On Oct 28, 2:02 am, Gunnar Hjalmarsson <nore...@gunnar.cc> wrote:
> jordilin wrote:
> > When I read a huge directory with opendir,
> > opendir(DIR,"dirname");
> > my $file;
> > while($file=readdir(DIR))
> > whatever...
> > it loads the oldest ones first. I would like the newest files first,
> > instead of the oldest. Taking into account that I am only interested
> > in the newest files, this takes a lot of time, as the directory is
> > really huge. I am talking about thousands and thousands of files. I
> > need to process the files that are two hours old from now. I am not
> > interested in those older than two hours ago.
>
> Maybe you should let the system do the desired sorting. On *nix that
> might be:
>
> chomp( my @files = qx(ls -t $dir) );
> foreach my $file (@files) {
> last if -M "$dir/$file" > 2/24;
> print "$file\n";
> }
>
> --
> Gunnar Hjalmarsson
> Email:http://www.gunnar.cc/cgi-bin/contact.pl
With this code, and taking into account that the directory is huge,
memory usage would be a problem as we are going to use a huge array
@files, and the Unix server is a very important one.

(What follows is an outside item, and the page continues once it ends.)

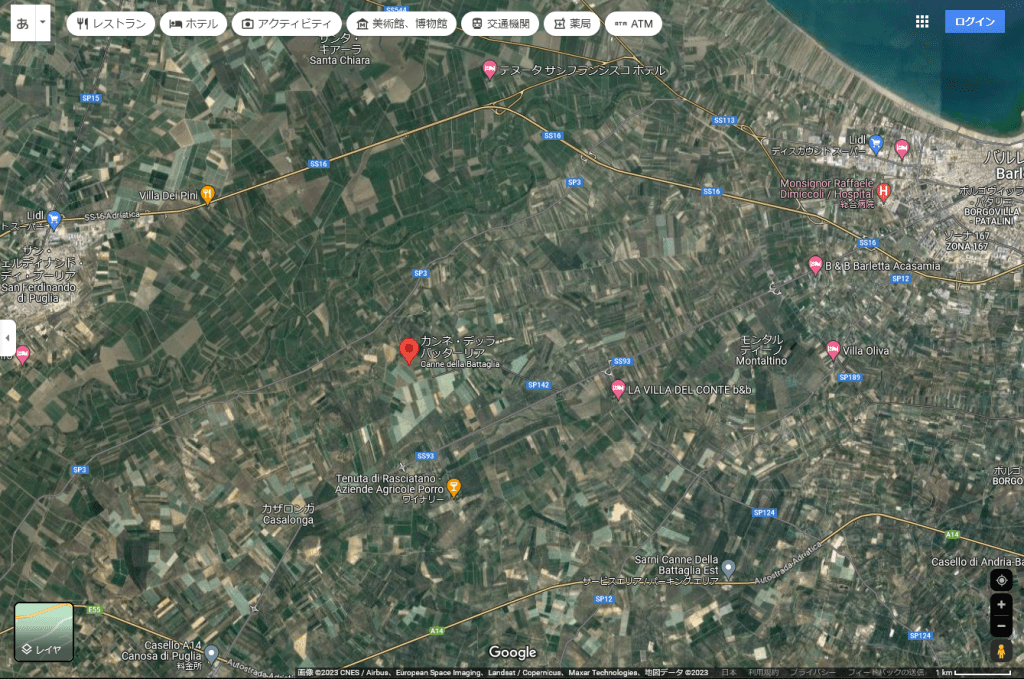Show pharmacies with the filter chip
The image size is (1024, 679).
click(572, 23)
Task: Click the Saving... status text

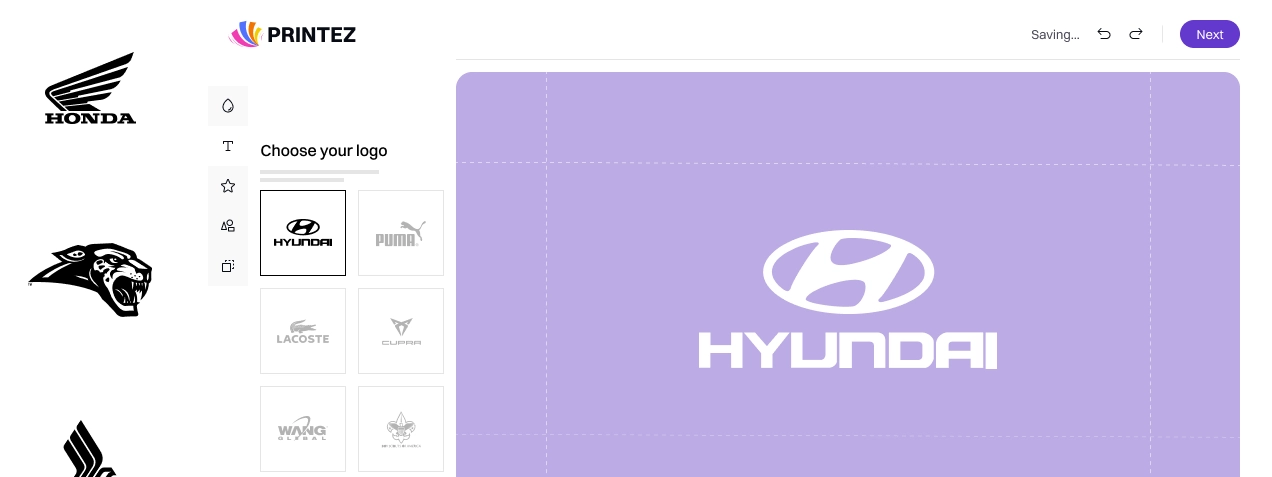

Don't know if
that could be achieved by means of a while. The real problem is having
to process many files before arriving to the interesting ones. The
solution would be reading the newest ones first. I think there is no
solution. We have, either to slurp all the files into an array (which
is going to take time and memory), or process the whole directory
through a while (one file at a time) till we get the proper files,
which in this case is going to take a lot of time as well.